**TEKST DO ĆWICZENIA**:

Romantycy natomiast byli postępowi. Głosili miłość do całego narodu a zwłaszcza do ludu wiejskiego. Byli przeciwnikami poddaństwa i pańszczyzny, ich literackie poglądy przeciwstawiały się pseudoklasykom, bo wprowadzili żywy język, świat duchów i wielką fantazję.
Walka młodych poetów ze starymi odbywała się wtedy w salonach, w poezji i publicystyce. Po stronie romantyków opowiedzieli się tacy krytycy tamtych czasów jak K. Brodziński itp.
Pierwszym zwycięstwem romantyków było wydanie w 1822r. pierwszego tomu poezji A. Mickiewicza pt. „Ballady i romanse”, to w tym tomie znalazła się ballada pt. „Romantyczność”. To w tej balladzie padło słynne romantyczne stwierdzenie „czucie i wiara silnie mówi...niż mędrca szkiełko i oko”. Romantycy twierdzili, że tylko lud i poeci są w stanie zbliżyć się do istoty bytu, natury i Boga. W ten sposób racjonalizmowi oświecenia przedstawiano idee nie racjonalną. Pseudoklasycy jednak nie poddawali się i długo jeszcze bronili swoich pozycji. Mieli nadzieję, że ich najwybitniejszy poeta K. Kozman przyćmi sławę wchodzących gwiazd nowej poezji. Ale tak się nie stało. Dzieło K. Kozmana pt. „Ziemiaństwo” okazało się nieciekawym poematem opisowym. A. Mickiewicz w 3cz. „Dziadów” nazwał to dzieło „Tysiącem wierszy o sadzeniu grochu”. Złośliwość utworu miała swoje uzasadnienie tym, że „Ziemiaństwo” to rzeczywiście poemat nie tylko opisujące życie na roli ale dający też praktyczne wskazówki (jak szczepić drzewka i walczyć ze szkodnikami).
Program literatury pozytywizmu przeciwstawiał się programowi romantycznemu. Twórcy nowej epoki pisarze i poeci nie chcieli być wieszczami. Wystarczyła im rola obywatela, który pracuje dla społ. i podlega społ. krytyce i ocenie. Romantycy uważali że poezja jest wynikiem natchnienia. Pozytywiści natomiast sądzili, że twórczość literacka opiera się na wiedzy i obserwacji świata i ludzi.
Romantycznym bojownikom, samotnym Kordianom i Konradom, pozytywiści przedstawiali człowieka pracy. B. Prus, jeden z najwybitniejszych pisarzy epoki pozytywizmu, ośmieszył nawet w „Lalce” romantyczne poglądy i skłonności takich bohaterów tej powieści, jak I. Rzecki i S. Wokólski.

**POLECENIA DO WYKONANIA**:
**1.** Zapisz bez żadnych zmian fragment tekstu o romantykach i pozytywistach od słów „Romantycy natomiast byli” aż do słów „K. Brodziński itp.” włącznie.
**2.** Kontynuuj tekst o romantykach i pozytywistach od miejsca, w którym się kończy.
Wykaz zamieszczony niżej to osobny materiał, niezwiązany z tekstem.

**DOSTARCZONE DANE**:

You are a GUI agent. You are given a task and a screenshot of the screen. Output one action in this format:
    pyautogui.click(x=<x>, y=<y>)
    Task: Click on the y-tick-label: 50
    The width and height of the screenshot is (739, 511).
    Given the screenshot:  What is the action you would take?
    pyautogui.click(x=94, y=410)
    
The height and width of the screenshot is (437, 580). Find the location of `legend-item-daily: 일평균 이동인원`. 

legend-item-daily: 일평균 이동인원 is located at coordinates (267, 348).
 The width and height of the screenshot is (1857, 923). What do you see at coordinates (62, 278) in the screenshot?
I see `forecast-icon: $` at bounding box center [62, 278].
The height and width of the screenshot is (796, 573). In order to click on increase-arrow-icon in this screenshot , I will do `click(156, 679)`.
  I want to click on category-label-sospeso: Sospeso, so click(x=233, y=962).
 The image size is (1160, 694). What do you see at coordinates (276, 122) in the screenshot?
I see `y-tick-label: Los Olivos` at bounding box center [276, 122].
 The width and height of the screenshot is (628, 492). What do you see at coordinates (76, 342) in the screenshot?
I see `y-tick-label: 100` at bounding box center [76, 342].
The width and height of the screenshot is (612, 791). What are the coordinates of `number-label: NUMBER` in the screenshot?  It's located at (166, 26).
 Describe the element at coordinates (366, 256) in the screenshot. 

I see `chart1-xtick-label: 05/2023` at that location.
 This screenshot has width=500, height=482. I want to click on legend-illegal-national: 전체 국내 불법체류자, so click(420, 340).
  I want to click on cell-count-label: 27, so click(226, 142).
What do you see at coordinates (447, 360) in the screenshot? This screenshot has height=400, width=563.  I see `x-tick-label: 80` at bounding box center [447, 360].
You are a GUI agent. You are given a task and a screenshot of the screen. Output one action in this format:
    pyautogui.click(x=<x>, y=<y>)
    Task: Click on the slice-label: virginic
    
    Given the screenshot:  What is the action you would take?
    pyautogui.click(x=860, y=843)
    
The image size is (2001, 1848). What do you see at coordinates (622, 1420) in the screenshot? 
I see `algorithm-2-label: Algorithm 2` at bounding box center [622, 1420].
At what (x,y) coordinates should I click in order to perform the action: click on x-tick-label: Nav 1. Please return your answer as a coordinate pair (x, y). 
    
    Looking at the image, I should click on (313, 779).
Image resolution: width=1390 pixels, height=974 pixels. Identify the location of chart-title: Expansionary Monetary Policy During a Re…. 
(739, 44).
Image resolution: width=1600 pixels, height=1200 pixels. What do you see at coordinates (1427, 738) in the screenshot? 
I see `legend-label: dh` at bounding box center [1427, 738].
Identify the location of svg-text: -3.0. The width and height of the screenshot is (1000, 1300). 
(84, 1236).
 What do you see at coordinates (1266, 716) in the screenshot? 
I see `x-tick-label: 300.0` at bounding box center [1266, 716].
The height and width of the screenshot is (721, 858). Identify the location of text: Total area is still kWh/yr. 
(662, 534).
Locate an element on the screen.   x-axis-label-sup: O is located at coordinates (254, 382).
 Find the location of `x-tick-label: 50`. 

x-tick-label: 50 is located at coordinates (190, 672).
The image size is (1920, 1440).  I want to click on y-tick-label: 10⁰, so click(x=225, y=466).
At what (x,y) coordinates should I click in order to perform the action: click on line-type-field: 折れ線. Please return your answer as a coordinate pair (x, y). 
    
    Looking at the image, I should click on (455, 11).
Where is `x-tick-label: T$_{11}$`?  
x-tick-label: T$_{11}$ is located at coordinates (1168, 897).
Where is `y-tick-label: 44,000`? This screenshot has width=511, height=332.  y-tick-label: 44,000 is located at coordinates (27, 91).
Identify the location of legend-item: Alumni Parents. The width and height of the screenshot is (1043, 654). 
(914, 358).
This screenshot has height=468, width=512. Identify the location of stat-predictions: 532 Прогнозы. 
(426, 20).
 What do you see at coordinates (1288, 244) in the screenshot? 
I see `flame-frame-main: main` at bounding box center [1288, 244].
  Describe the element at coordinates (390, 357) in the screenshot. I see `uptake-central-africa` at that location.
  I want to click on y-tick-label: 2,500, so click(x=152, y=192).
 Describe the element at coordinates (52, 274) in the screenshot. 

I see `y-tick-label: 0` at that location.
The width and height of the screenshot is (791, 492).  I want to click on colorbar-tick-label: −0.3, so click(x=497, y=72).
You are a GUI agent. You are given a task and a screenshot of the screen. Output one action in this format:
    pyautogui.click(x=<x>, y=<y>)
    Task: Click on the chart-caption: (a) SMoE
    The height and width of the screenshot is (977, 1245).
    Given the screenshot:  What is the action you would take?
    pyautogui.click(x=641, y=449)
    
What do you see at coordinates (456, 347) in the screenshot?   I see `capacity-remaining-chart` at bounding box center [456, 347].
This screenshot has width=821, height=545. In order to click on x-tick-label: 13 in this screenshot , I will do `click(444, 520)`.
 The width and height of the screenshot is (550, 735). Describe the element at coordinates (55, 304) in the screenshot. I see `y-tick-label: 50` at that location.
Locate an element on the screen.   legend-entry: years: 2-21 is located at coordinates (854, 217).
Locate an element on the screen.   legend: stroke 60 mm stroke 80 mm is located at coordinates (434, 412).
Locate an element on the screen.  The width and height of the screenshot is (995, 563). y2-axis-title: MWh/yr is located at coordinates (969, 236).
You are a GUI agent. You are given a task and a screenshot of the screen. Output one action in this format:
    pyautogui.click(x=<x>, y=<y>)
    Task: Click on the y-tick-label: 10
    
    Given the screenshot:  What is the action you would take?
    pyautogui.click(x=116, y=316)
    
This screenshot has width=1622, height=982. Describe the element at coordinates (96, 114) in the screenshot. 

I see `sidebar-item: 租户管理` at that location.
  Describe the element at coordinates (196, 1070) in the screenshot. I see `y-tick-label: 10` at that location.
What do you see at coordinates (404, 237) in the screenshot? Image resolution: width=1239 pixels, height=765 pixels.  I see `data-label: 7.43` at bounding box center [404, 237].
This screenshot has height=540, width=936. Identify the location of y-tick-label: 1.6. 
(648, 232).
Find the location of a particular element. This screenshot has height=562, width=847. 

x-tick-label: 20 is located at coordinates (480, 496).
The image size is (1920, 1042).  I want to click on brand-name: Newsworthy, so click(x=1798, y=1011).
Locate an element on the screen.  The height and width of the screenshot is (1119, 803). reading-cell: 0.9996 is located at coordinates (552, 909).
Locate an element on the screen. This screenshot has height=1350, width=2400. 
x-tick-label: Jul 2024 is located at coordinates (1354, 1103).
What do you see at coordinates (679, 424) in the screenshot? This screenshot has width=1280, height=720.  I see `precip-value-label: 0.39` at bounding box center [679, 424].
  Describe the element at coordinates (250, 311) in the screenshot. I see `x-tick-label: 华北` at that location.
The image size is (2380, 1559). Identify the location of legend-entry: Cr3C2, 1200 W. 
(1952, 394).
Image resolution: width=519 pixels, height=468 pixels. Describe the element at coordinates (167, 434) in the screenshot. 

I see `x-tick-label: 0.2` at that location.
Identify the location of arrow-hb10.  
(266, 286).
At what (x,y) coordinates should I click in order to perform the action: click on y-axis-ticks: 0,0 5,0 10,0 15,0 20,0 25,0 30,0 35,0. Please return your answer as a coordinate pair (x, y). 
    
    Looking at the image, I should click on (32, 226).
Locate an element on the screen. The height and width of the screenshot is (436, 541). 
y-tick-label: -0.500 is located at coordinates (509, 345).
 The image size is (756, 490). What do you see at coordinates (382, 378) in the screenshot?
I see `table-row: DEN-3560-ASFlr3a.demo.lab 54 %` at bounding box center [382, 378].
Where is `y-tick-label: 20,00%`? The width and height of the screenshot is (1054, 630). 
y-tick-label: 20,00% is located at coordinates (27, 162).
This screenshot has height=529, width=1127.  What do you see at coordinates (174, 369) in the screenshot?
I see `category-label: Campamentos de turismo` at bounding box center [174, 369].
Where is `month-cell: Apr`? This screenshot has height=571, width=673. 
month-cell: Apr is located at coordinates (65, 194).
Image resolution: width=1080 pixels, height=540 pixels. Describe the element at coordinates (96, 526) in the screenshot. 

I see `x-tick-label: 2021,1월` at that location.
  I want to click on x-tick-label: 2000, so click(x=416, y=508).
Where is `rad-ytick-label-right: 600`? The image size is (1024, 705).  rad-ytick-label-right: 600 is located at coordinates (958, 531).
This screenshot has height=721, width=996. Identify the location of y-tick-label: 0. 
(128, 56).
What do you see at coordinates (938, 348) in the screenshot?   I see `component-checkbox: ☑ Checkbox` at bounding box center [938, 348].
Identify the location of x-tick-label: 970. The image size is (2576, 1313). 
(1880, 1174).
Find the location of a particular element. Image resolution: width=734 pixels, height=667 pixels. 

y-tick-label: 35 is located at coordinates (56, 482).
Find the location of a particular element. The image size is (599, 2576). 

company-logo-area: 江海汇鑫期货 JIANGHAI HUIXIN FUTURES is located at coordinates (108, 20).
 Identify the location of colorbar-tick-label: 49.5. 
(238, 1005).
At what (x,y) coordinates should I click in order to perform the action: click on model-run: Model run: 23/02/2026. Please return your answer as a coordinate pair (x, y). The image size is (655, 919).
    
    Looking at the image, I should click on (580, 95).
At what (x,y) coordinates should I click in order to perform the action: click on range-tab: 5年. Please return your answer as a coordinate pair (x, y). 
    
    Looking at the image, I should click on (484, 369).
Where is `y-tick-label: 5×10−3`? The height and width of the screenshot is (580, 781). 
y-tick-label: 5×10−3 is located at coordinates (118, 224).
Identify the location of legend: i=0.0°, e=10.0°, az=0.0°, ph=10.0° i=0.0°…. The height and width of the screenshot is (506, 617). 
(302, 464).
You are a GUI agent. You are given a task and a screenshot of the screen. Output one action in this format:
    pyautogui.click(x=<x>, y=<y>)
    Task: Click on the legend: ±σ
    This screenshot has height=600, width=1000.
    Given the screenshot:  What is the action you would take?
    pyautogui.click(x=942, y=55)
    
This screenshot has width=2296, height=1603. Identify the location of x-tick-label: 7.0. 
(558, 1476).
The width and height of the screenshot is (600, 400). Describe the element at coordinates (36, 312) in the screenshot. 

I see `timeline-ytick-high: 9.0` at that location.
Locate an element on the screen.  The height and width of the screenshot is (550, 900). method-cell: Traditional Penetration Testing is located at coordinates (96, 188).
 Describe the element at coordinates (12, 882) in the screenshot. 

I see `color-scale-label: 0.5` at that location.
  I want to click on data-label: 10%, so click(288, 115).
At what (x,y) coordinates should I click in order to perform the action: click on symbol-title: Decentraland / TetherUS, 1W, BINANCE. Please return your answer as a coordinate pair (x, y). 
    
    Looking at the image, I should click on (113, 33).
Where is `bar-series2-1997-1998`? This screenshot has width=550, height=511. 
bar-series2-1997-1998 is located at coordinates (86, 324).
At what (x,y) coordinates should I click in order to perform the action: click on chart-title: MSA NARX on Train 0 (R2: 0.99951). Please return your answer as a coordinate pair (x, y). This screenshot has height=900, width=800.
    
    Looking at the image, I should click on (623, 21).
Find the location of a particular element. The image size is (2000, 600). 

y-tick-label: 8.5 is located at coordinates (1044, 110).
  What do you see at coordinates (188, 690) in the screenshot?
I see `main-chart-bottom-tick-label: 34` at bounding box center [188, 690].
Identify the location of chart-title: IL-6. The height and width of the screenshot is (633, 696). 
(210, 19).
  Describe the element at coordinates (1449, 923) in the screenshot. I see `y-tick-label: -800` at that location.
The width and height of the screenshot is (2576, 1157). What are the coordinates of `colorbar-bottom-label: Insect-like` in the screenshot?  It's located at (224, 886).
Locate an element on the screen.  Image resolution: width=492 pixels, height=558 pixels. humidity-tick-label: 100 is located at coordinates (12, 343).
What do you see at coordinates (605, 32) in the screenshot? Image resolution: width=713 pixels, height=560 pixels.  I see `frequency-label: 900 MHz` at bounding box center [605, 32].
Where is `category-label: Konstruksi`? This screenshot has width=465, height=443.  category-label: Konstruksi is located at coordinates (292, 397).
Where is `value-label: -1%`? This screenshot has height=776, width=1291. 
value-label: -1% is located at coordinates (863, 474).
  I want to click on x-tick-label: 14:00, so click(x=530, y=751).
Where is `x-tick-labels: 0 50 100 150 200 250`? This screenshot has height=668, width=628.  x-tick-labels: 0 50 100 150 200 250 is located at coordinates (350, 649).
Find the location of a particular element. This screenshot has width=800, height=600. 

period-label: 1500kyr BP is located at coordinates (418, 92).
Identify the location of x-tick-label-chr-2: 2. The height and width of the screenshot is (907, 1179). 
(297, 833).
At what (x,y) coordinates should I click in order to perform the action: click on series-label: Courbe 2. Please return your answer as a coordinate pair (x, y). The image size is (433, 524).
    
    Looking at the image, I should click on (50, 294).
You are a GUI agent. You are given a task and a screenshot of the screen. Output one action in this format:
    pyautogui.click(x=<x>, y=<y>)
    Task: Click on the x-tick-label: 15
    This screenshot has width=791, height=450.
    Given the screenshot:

**ODPOWIEDZI DO POLECEŃ**:
**1.**
Romantycy natomiast byli postępowi. Głosili miłość do całego narodu a zwłaszcza do ludu wiejskiego. Byli przeciwnikami poddaństwa i pańszczyzny, ich literackie poglądy przeciwstawiały się pseudoklasykom, bo wprowadzili żywy język, świat duchów i wielką fantazję.
Walka młodych poetów ze starymi odbywała się wtedy w salonach, w poezji i publicystyce. Po stronie romantyków opowiedzieli się tacy krytycy tamtych czasów jak K. Brodziński itp.

**2.**
Poeci tego okresu byli bardziej wyrozumiali w ocenie ideałów i dorobku epoki romantycznej. A. Asnyk w wierszu „Do Młodych” przekonywał, że „każda epoka ma własne cele” i apelował, „nie deptać przeszłości ołtarzy”, bo „na nich jeszcze święty ogień żarzy”.
W epoce Młodej Polski krzyżują się różnorodne kierunki ideowe i artystyczne. Nowoczesne przeobrażenia we wszystkich dziedzinach życia myśli i sztuki postawiły nowe zadania i wymagania w epoce lit. Pisarze i poeci w epoce M. P. za złe mieli pozytywistom to, że sprzeciwiali się walce narodowowyzwoleńczej, że byli bierni i nie mieli wyższych celów poprzedniej epoki. Toteż teraz świadomie przywraca się romantyczne wartości i ideały i uznaje je za konieczne dla dalszego bytu narodu. Teraz znowu lit. odzyskała romantyczne posłannictwo, którego wyrzekli się pozytywiści.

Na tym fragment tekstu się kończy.